Mildred Salz Wertheimer (April 19, 1896 – May 6, 1937) was an American political scientist, whose research focused on the rise of fascism in Europe, especially in Germany. She was a research associate at the Foreign Policy Association.

==Early life and education==
Wertheimer was born in San Diego, California and raised in Kaukauna, Wisconsin, the daughter of Monroe A. Wertheimer and Annetta Salz Wertheimer. Her family was Jewish. Her father was president of a paper mill. She graduated from Vassar College in 1917. She earned a PhD in political science at Columbia University in 1924, with a dissertation on Pan-German propaganda before World War I. She also studied at the University of Berlin. She was an honorary member of Phi Beta Kappa.
==Career==
Wertheimer worked in the International Law Division of the postwar Commission of Inquiry in 1918 and 1919. She became a research associate at the Foreign Policy Association in 1924. She worked with James G. McDonald on the High Commission for German Refugees. She spoke to academic and general audiences about the rise of Nazism in Germany.

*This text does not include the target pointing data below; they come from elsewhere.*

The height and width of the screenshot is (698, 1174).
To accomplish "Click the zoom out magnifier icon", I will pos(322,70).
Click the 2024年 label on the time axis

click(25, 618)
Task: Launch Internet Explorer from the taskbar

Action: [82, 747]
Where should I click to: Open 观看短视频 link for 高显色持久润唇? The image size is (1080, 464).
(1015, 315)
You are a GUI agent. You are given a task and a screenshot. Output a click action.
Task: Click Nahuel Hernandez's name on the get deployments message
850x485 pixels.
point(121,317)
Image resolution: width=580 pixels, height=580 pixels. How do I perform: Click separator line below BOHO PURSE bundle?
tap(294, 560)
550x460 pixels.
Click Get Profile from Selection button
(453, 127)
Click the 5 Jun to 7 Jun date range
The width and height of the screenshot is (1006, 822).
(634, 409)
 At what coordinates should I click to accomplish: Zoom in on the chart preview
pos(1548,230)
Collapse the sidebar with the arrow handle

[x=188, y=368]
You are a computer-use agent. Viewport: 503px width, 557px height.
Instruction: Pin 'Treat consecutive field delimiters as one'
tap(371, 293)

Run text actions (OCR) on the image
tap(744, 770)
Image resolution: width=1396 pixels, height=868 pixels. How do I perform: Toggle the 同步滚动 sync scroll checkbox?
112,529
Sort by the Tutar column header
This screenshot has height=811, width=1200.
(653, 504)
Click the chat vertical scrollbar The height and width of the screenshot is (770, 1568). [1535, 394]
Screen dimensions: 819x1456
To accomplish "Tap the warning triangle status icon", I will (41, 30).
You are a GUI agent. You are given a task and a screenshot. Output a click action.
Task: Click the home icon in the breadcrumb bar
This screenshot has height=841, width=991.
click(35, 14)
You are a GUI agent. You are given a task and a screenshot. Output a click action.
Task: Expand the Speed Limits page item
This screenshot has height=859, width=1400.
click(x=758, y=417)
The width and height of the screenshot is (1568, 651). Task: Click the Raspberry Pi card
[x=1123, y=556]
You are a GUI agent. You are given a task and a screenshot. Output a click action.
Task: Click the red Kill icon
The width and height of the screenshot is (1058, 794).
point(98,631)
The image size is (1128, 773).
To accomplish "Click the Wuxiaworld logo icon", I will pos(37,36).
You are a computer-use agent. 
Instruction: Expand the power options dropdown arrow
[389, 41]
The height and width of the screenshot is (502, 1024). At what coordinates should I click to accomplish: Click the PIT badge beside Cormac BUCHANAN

Wertheimer toured in the Baltic. in 1929. She attended the First Hague Reparation Conference in 1929, and the London Conference of the Locarno Powers in 1936. She traveled to Alaska in 1936.

==Publications==
Many of Wertheimer's reports on the rise of Nazism in Germany were published as stand-alone booklets by the Foreign Policy Association.
- The Pan-German League, 1890-1914 (1924)
- The Reconstruction of Poland (1930)
- The League of Nations and Prevention of War (1930)
- The Significance of the German Elections (1930)
- The Hitler Movement in Germany (1931)
- The Financial Crisis in Germany (1932)
- Lausanne Reparation Settlement (1932)
- The Political Outlook in Germany and France (1932)
- Forces Underlying the Nazi Revolution (1933)
- Hitler and the German Political Crisis, 1932-1933 (1933)
- The Jews in the Third Reich (1933)
- "Economic Structure of the Third Reich" (1934)
- "Toward a New Balance of Power in Europe" (1934)
- New Governments in Europe (1934, with Vera Micheles Dean, Baily W. Diffie, ad Malbone W. Graham)
- Germany Under Hitler (1935)
- "Aims of Hitler's Foreign Policy" (1935)
- "Austria Establishes a Fascist State" (1935)
- "Religion in the Third Reich" (1936)
- "The Nazification of Danzig" (1936)
==Personal life and legacy==
Wertheimer died in 1937, at the age of 41, at the El Cortez Hotel in San Diego. Vera Micheles Dean dedicated an article to Wertheimer in a 1941 issue of Foreign Policy Reports. Her family's home in Kaukauna became a convent and rest home for Franciscan sisters in 1940.